La réunion qui a décidée de ce nom s’est tenue à Aubais, au Notariat de mon père. Le choix en a été effectué à la suite d’une discussion à laquelle participait Dezeuze, Saytour, Bioulès et moi. Le directeur du MAM, Pierre Gaudibert nous avait demandé un titre pour la fameuse expo de l’été 1970. C’est Bioulès qui a amené le nom de Supports-Surfaces, qui nous est apparu comme le plus consensuel. Dans les faits le nom a été mis au pluriel par les méridionaux, au singulier par les parisiens, Cane et Devade. Dezeuze se situait entre les deux. Il fut d’ailleurs un cas particulier dans la mesure où il m’avait laissé des pièces, des lattes de bois et treillis, pour les expositions mais il se trouvait alors au Canada et n’a pas dû voir ces douze expos.
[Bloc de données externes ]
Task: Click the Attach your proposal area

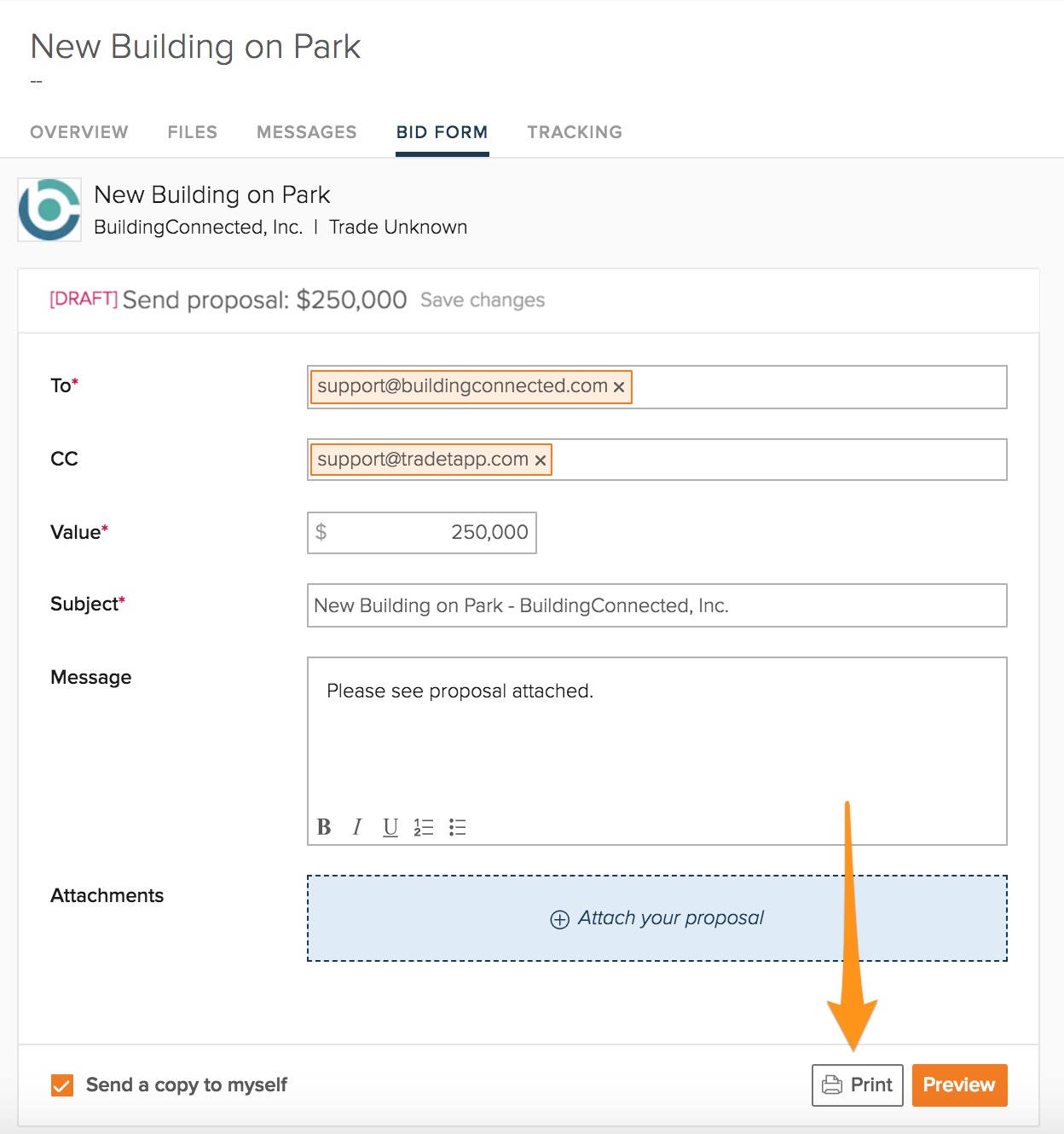Action: pos(656,918)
Pour le nom même de Supports/Surfaces, on s’était rendu compte que l’Histoire de la Peinture s’était concentrée sur la surface de la toile et non sur la mécanique qui la portait. Or c’est  la constitution et la déconstruction du tableau, une toile sur un châssis, qui nous préoccupait. Dezeuze travaillait le châssis sans la toile, moi je travaillais la toile sans le châssis, Saytour l’image du châssis sur la toile, par le fait de plier la toile et de peindre les plis… Pour l’Arc il y avait, outre les quatre déjà cités, Dolla, Valensi (deux de mes anciens étudiants niçois, ce qui me gênait beaucoup), et Devade (toulonnais, adopté par Paris). La présence de Devade, qu’avait rencontré Dezeuze, renforçait la position de Bioulès qui privilégiait le traitement de la couleur sur la surface. Ils travaillaient tous deux sur une  toile tendue sur châssis, volontairement. Les autres membres du groupe travaillaient plutôt sur les éléments constitutifs du tableau, du moins les peintres : la toile sans châssis, le châssis sans la toile, le pliage, le froissage, le débordement sur le sol, la répétition d’une forme, l’allongement ou le rétrécissement du support, le collage, l’envers et l’endroit de la toile etc.

Que peut apporter aux nouvelles générations l’existence d’un tel mouvement ?

Les peintres ne peuvent plus ignorer qu’il y a une mécanique sous leur peinture. Autrefois on n’en tenait pas compte puisque on œuvrait sur la surface idéale. Des artistes américains reprennent actuellement les relations entre châssis et toile, matériaux dur/souples et tous les problèmes soulevés. Peut-être notre mouvement est-il le dernier à se présenter de manière cohérente. Nous avons beaucoup écrit et théorisé à l’époque. Ceci dit le caractère politique du mouvement était plus lié aux artistes résidant à Paris, autour de Tel Quel, qu’à ceux de la région.